TASK TO COMPLETE
Quote in full, word for word, the following brief on the Nuclear Regulatory Commission's proposed rule for streamlining environmental reviews of new reactors.

SOURCE
_____
Dive Brief:
- The U.S. Nuclear Regulatory Commission is seeking comments through Dec. 18 on an updated proposal to streamline its environmental review process for new reactors, according to a Friday notice in the Federal Register.
- The proposed rule would codify the findings of the NRC's draft Generic Environmental Impact Statement for Licensing of New Nuclear Reactors, or NR GEIS, a technology-neutral framework to identify potential environmental impacts “common to the construction, operation, and decommissioning of many new nuclear reactors, and thus appropriate for a generic analysis,” the NRC said.
- Fully utilizing NR GEIS findings before conducting any required project-specific environmental analysis could produce net savings for the NRC and new-reactor applicants of up to $2 million per application. Total savings could be $40.1 million over the next decade under the NRC’s assumption of 20 new reactor applications during that time, the NRC said.
Dive Insight:
The NRC voted in April to codify an earlier GEIS framework for advanced nuclear reactor applications. NRC staff expected that rule to reduce the cost of an advanced nuclear reactor application by 20% to 45%, Nuclear Innovation Alliance Executive Director Judi Greenwald said in an April 24 statement.
_____
SOURCE EXCERPT
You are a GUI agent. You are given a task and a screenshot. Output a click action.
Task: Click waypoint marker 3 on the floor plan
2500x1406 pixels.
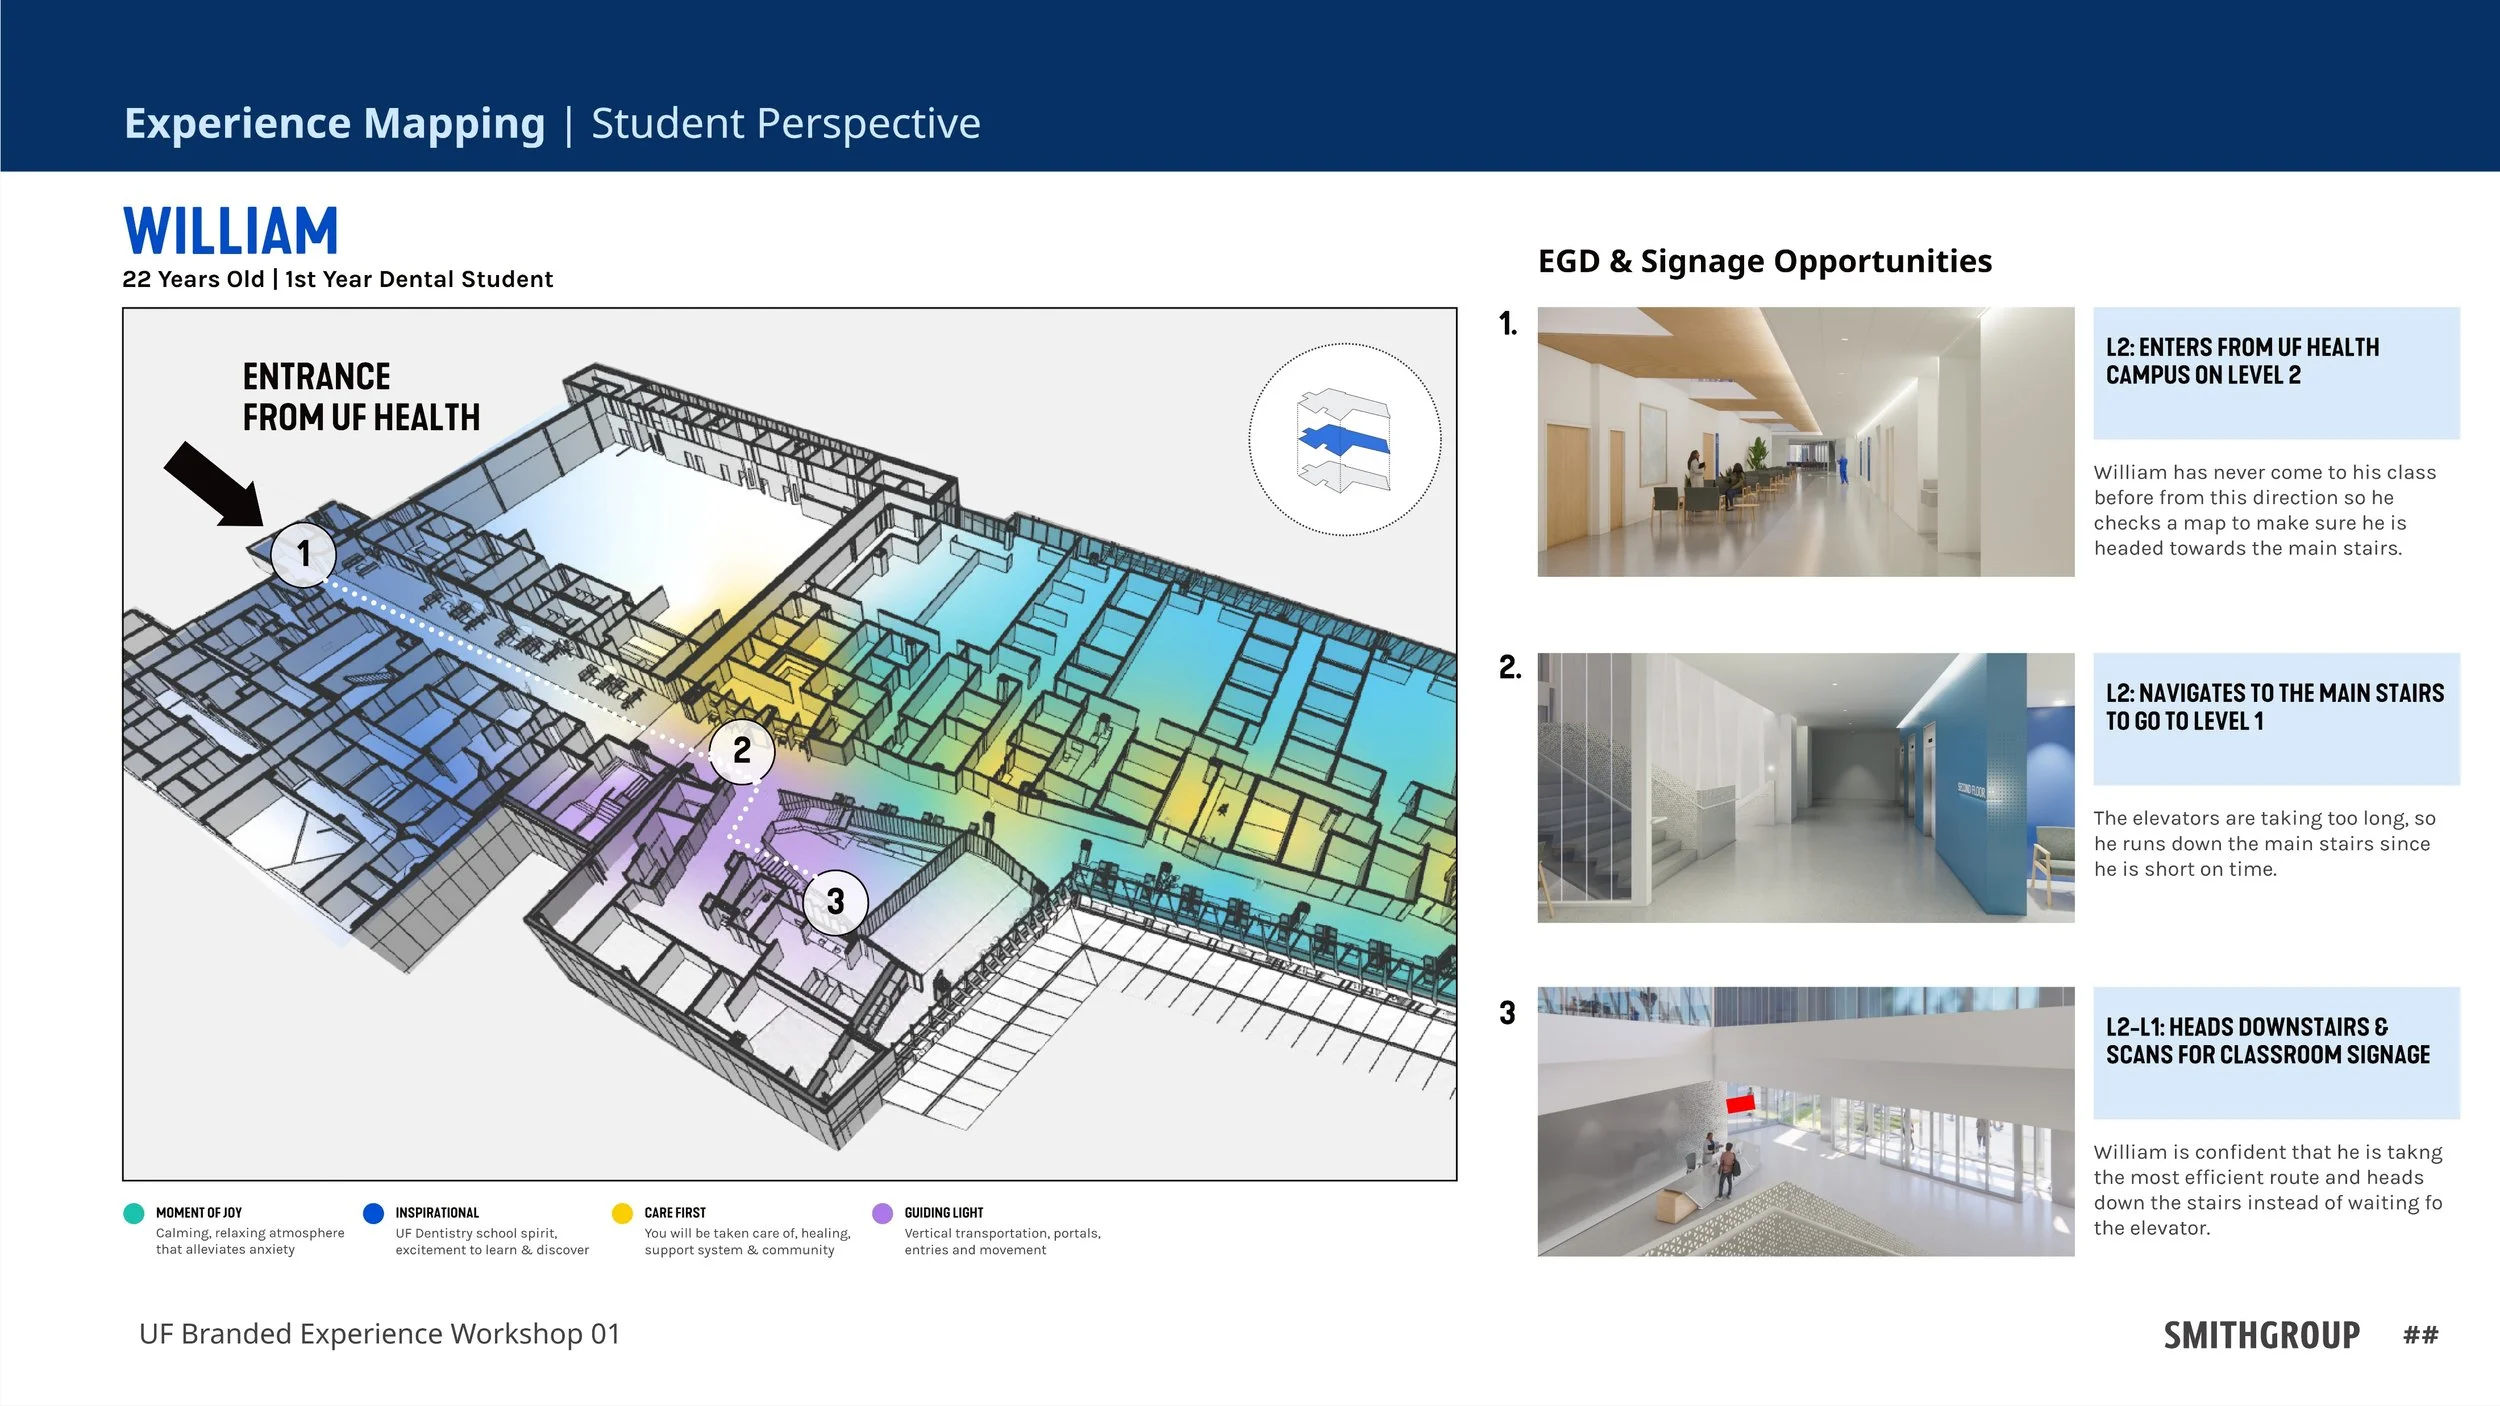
_____
EXERCISE ANSWER
Dive Brief:
- The U.S. Nuclear Regulatory Commission is seeking comments through Dec. 18 on an updated proposal to streamline its environmental review process for new reactors, according to a Friday notice in the Federal Register.
- The proposed rule would codify the findings of the NRC's draft Generic Environmental Impact Statement for Licensing of New Nuclear Reactors, or NR GEIS, a technology-neutral framework to identify potential environmental impacts “common to the construction, operation, and decommissioning of many new nuclear reactors, and thus appropriate for a generic analysis,” the NRC said.
- Fully utilizing NR GEIS findings before conducting any required project-specific environmental analysis could produce net savings for the NRC and new-reactor applicants of up to $2 million per application. Total savings could be $40.1 million over the next decade under the NRC’s assumption of 20 new reactor applications during that time, the NRC said.
Dive Insight:
The NRC voted in April to codify an earlier GEIS framework for advanced nuclear reactor applications. NRC staff expected that rule to reduce the cost of an advanced nuclear reactor application by 20% to 45%, Nuclear Innovation Alliance Executive Director Judi Greenwald said in an April 24 statement.